Habitantes de La Víbora y El Cerro en La Habana protestaron con fogatas y bloqueo de calles por prolongados cortes de electricidad, sin incidentes mayores.

Qué pasó

Oye esto pa' que veas... La gente en La Víbora y El Cerro, allá en La Habana, se hartó de los apagones y se botó pa' la calle. Anoche mismo, la cosa se puso caliente con fogatas, cacerolazos y hasta trancaron las calles. Querían que se sintiera el bochinche, porque llevaban uno y otro día sin luz.

En La Víbora, la cosa fue seria, usaron hasta ramas de árboles para poner un candado en la vía. Y como si fuera poco, ¡armaron candela en el asfalto! La cosa es que el invento de la electricidad se rompió y la gente no se aguanta más.

Dónde y cuándo

Esto fue la noche del martes 21 de julio de 2026, en los municipios Cerro y La Víbora, en La Habana. La bronca se formó porque la corriente se fue y no volvió. El calor, la cosa de no poder ni respirar ni cocinar, eso fue lo que encendió la chispa.

Se sintió la tensión en el aire, con vecinos saliendo de sus casas, con la frustración a flor de piel. La calle se llenó de ruido de cacerolas y el olor a humo de las fogatas improvisadas.

Por qué importa

Mira, esto importa porque la gente está sufriendo. Sin luz, no hay nevera, no hay ventilador, no hay cómo hacer la comida o estudiar. Es la vida entera que se para.

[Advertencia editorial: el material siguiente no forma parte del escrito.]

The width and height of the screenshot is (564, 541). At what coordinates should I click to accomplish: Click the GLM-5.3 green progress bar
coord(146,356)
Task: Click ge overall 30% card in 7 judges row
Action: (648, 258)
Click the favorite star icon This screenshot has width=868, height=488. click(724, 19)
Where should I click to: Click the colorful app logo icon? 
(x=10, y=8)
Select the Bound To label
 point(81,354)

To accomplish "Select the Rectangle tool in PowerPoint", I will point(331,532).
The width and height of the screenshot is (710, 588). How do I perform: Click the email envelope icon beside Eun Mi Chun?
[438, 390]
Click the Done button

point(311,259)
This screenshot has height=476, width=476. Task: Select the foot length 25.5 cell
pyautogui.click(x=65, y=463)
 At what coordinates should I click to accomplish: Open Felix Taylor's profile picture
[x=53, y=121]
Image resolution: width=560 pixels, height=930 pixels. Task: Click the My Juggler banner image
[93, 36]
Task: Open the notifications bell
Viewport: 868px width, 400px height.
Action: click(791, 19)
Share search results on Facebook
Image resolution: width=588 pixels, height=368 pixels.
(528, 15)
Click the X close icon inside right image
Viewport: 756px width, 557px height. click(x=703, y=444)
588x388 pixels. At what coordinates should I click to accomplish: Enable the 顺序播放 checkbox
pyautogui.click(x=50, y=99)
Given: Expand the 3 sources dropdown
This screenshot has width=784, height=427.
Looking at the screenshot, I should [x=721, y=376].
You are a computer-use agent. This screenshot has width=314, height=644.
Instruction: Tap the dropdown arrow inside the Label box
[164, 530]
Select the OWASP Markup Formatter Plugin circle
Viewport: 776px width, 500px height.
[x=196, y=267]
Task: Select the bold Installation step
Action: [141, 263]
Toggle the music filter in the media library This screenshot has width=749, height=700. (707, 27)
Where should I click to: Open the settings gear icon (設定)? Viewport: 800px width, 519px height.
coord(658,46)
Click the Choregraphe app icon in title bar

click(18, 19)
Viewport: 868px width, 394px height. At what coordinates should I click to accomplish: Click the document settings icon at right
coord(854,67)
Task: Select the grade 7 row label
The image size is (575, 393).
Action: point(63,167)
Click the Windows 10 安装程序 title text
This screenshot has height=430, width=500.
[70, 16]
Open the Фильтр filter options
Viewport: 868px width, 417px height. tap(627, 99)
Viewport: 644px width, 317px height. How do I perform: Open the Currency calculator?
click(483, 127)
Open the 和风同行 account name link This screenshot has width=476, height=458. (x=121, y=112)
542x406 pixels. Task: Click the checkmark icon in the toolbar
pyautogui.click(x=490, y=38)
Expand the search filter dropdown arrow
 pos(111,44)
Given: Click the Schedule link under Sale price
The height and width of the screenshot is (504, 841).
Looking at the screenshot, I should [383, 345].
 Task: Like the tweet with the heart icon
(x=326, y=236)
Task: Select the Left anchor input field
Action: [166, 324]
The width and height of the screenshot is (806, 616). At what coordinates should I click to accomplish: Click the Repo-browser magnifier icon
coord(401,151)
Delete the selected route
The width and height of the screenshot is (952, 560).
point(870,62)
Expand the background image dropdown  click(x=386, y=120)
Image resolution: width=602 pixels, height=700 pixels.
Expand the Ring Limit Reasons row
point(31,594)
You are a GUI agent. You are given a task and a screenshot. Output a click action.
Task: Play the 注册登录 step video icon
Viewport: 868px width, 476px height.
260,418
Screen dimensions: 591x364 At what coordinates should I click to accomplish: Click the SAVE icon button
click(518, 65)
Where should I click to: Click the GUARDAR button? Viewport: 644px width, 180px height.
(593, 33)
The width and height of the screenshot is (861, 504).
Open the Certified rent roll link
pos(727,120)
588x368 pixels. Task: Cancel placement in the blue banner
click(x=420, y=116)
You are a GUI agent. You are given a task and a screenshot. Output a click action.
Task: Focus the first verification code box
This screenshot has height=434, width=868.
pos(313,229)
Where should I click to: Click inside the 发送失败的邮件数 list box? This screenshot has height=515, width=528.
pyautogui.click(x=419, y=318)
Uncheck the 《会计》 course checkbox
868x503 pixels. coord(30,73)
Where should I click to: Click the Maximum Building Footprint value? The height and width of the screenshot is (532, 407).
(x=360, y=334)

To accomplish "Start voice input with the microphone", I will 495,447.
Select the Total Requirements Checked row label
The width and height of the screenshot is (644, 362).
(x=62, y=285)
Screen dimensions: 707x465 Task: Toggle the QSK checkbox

Es la gota que colmó el vaso. La gente se cansó de que le prometan y le prometan y al final, lo que hay es oscuridad. Esto demuestra que la paciencia tiene un límite y que las quejas no se pueden tapar con un dedo.

Qué dicen las partes

Por un lado, los vecinos, que con cacerolas y fuego dicen: ¡Basta ya! Exigen que se resuelva el problema de la electricidad de una vez.

Por el otro lado, se vio presencia policial. Dicen los que vieron que los oficiales llegaron, miraron el relajo y se fueron, sin mayores líos. Las autoridades, hasta ahora, ni pío oficial sobre lo que pasó ni qué van a hacer.

Qué viene ahora

Pues ahora, lo que viene es a ver si a alguien le da por resolver de verdad. Si la luz vuelve y se queda, o si esto fue solo un susto y seguimos igual.

Habrá que seguir pegados a la ventana, a ver si se oyen los equipos trabajando o si de nuevo nos toca trancar la calle con candela. La cosa está en el aire, y la gente está pendiente.